- LISTED ENTRIES:
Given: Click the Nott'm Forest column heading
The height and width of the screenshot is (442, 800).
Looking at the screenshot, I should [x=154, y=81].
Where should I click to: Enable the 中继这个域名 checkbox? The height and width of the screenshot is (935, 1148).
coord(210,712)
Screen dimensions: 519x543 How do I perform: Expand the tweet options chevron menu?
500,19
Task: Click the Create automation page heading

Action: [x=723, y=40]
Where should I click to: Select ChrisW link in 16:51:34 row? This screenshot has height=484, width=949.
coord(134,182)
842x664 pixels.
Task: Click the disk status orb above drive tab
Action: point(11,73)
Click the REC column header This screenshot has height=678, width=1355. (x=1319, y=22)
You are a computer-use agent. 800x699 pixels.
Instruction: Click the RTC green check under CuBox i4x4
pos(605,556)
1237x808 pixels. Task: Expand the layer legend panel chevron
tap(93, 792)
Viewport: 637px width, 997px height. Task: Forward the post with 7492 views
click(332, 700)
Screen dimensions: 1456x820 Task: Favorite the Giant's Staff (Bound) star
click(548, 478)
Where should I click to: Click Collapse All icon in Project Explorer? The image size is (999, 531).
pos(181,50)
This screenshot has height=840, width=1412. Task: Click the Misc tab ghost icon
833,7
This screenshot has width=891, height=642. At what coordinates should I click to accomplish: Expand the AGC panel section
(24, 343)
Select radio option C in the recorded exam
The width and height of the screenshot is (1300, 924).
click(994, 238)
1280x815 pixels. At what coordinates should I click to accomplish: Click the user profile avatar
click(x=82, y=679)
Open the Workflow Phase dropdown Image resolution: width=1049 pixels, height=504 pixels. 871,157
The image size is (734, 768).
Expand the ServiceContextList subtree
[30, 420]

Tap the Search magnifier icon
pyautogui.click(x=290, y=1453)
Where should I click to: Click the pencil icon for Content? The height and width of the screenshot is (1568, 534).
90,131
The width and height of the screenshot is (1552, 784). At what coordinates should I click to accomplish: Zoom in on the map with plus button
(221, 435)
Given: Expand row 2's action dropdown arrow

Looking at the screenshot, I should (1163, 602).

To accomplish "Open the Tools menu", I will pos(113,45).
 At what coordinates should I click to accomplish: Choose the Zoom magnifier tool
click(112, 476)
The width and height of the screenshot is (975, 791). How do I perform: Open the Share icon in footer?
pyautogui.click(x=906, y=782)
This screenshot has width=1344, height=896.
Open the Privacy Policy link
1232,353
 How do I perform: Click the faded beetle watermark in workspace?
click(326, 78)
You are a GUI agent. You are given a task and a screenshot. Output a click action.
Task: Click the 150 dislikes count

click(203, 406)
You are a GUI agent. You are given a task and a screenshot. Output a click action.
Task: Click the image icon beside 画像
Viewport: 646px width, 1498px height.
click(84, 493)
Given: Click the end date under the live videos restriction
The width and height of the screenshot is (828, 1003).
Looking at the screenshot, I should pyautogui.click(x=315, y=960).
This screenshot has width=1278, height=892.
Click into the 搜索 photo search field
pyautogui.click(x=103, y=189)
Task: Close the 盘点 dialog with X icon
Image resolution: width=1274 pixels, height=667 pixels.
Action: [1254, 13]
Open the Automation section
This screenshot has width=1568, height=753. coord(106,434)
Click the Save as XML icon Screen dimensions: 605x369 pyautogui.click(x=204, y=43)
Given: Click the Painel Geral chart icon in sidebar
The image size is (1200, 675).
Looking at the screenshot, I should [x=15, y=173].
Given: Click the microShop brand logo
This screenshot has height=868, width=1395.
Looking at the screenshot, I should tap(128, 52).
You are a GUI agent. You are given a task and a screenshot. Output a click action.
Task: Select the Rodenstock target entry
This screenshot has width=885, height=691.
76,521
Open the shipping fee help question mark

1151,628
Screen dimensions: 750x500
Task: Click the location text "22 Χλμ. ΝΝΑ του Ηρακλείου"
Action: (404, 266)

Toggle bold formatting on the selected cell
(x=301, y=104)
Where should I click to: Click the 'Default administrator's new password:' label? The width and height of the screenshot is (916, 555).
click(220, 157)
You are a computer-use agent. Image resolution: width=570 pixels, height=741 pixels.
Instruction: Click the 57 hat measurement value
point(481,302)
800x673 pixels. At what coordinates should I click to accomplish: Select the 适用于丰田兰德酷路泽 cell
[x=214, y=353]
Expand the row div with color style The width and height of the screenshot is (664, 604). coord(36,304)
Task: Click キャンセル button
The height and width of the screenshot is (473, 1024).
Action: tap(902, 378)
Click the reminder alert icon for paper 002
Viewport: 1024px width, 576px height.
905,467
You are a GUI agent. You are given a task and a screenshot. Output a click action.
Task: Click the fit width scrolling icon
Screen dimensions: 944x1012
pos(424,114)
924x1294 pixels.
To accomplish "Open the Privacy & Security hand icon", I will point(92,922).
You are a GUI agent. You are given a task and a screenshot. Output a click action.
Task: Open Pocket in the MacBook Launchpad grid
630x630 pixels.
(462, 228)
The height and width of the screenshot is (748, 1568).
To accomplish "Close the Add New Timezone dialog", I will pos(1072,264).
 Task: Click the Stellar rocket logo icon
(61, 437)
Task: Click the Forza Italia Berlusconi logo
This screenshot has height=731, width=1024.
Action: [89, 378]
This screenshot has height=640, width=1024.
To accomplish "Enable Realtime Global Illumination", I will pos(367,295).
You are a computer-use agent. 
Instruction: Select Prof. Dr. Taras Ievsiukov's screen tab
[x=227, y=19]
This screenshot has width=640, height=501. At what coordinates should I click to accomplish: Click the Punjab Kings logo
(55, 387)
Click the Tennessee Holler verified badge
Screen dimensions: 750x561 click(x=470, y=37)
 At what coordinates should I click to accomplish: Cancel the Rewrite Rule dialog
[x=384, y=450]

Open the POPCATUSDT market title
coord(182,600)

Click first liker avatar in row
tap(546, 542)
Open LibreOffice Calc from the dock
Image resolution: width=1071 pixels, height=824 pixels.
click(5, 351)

- EXERCISE DIRECTIONS: An exact copy of the listing is the goal. Transcribe it in full.

- EXERCISE ANSWER:
Given: Click the Nott'm Forest column heading
The height and width of the screenshot is (442, 800).
Looking at the screenshot, I should [x=154, y=81].
Where should I click to: Enable the 中继这个域名 checkbox? The height and width of the screenshot is (935, 1148).
coord(210,712)
Screen dimensions: 519x543 How do I perform: Expand the tweet options chevron menu?
500,19
Task: Click the Create automation page heading

Action: [x=723, y=40]
Where should I click to: Select ChrisW link in 16:51:34 row? This screenshot has height=484, width=949.
coord(134,182)
842x664 pixels.
Task: Click the disk status orb above drive tab
Action: point(11,73)
Click the REC column header This screenshot has height=678, width=1355. (x=1319, y=22)
You are a computer-use agent. 800x699 pixels.
Instruction: Click the RTC green check under CuBox i4x4
pos(605,556)
1237x808 pixels. Task: Expand the layer legend panel chevron
tap(93, 792)
Viewport: 637px width, 997px height. Task: Forward the post with 7492 views
click(332, 700)
Screen dimensions: 1456x820 Task: Favorite the Giant's Staff (Bound) star
click(548, 478)
Where should I click to: Click Collapse All icon in Project Explorer? The image size is (999, 531).
pos(181,50)
This screenshot has height=840, width=1412. Task: Click the Misc tab ghost icon
833,7
This screenshot has width=891, height=642. At what coordinates should I click to accomplish: Expand the AGC panel section
(24, 343)
Select radio option C in the recorded exam
The width and height of the screenshot is (1300, 924).
click(994, 238)
1280x815 pixels. At what coordinates should I click to accomplish: Click the user profile avatar
click(x=82, y=679)
Open the Workflow Phase dropdown Image resolution: width=1049 pixels, height=504 pixels. 871,157
The image size is (734, 768).
Expand the ServiceContextList subtree
[30, 420]

Tap the Search magnifier icon
pyautogui.click(x=290, y=1453)
Where should I click to: Click the pencil icon for Content? The height and width of the screenshot is (1568, 534).
90,131
The width and height of the screenshot is (1552, 784). At what coordinates should I click to accomplish: Zoom in on the map with plus button
(221, 435)
Given: Expand row 2's action dropdown arrow

Looking at the screenshot, I should (1163, 602).

To accomplish "Open the Tools menu", I will pos(113,45).
 At what coordinates should I click to accomplish: Choose the Zoom magnifier tool
click(112, 476)
The width and height of the screenshot is (975, 791). How do I perform: Open the Share icon in footer?
pyautogui.click(x=906, y=782)
This screenshot has width=1344, height=896.
Open the Privacy Policy link
1232,353
 How do I perform: Click the faded beetle watermark in workspace?
click(326, 78)
You are a GUI agent. You are given a task and a screenshot. Output a click action.
Task: Click the 150 dislikes count

click(203, 406)
You are a GUI agent. You are given a task and a screenshot. Output a click action.
Task: Click the image icon beside 画像
Viewport: 646px width, 1498px height.
click(84, 493)
Given: Click the end date under the live videos restriction
The width and height of the screenshot is (828, 1003).
Looking at the screenshot, I should pyautogui.click(x=315, y=960).
This screenshot has width=1278, height=892.
Click into the 搜索 photo search field
pyautogui.click(x=103, y=189)
Task: Close the 盘点 dialog with X icon
Image resolution: width=1274 pixels, height=667 pixels.
Action: [1254, 13]
Open the Automation section
This screenshot has width=1568, height=753. coord(106,434)
Click the Save as XML icon Screen dimensions: 605x369 pyautogui.click(x=204, y=43)
Given: Click the Painel Geral chart icon in sidebar
The image size is (1200, 675).
Looking at the screenshot, I should [x=15, y=173].
Given: Click the microShop brand logo
This screenshot has height=868, width=1395.
Looking at the screenshot, I should tap(128, 52).
You are a GUI agent. You are given a task and a screenshot. Output a click action.
Task: Select the Rodenstock target entry
This screenshot has width=885, height=691.
76,521
Open the shipping fee help question mark

1151,628
Screen dimensions: 750x500
Task: Click the location text "22 Χλμ. ΝΝΑ του Ηρακλείου"
Action: (404, 266)

Toggle bold formatting on the selected cell
(x=301, y=104)
Where should I click to: Click the 'Default administrator's new password:' label? The width and height of the screenshot is (916, 555).
click(220, 157)
You are a computer-use agent. Image resolution: width=570 pixels, height=741 pixels.
Instruction: Click the 57 hat measurement value
point(481,302)
800x673 pixels. At what coordinates should I click to accomplish: Select the 适用于丰田兰德酷路泽 cell
[x=214, y=353]
Expand the row div with color style The width and height of the screenshot is (664, 604). coord(36,304)
Task: Click キャンセル button
The height and width of the screenshot is (473, 1024).
Action: tap(902, 378)
Click the reminder alert icon for paper 002
Viewport: 1024px width, 576px height.
905,467
You are a GUI agent. You are given a task and a screenshot. Output a click action.
Task: Click the fit width scrolling icon
Screen dimensions: 944x1012
pos(424,114)
924x1294 pixels.
To accomplish "Open the Privacy & Security hand icon", I will point(92,922).
You are a GUI agent. You are given a task and a screenshot. Output a click action.
Task: Open Pocket in the MacBook Launchpad grid
630x630 pixels.
(462, 228)
The height and width of the screenshot is (748, 1568).
To accomplish "Close the Add New Timezone dialog", I will pos(1072,264).
 Task: Click the Stellar rocket logo icon
(61, 437)
Task: Click the Forza Italia Berlusconi logo
This screenshot has height=731, width=1024.
Action: [89, 378]
This screenshot has height=640, width=1024.
To accomplish "Enable Realtime Global Illumination", I will pos(367,295).
You are a computer-use agent. 
Instruction: Select Prof. Dr. Taras Ievsiukov's screen tab
[x=227, y=19]
This screenshot has width=640, height=501. At what coordinates should I click to accomplish: Click the Punjab Kings logo
(55, 387)
Click the Tennessee Holler verified badge
Screen dimensions: 750x561 click(x=470, y=37)
 At what coordinates should I click to accomplish: Cancel the Rewrite Rule dialog
[x=384, y=450]

Open the POPCATUSDT market title
coord(182,600)

Click first liker avatar in row
tap(546, 542)
Open LibreOffice Calc from the dock
Image resolution: width=1071 pixels, height=824 pixels.
click(5, 351)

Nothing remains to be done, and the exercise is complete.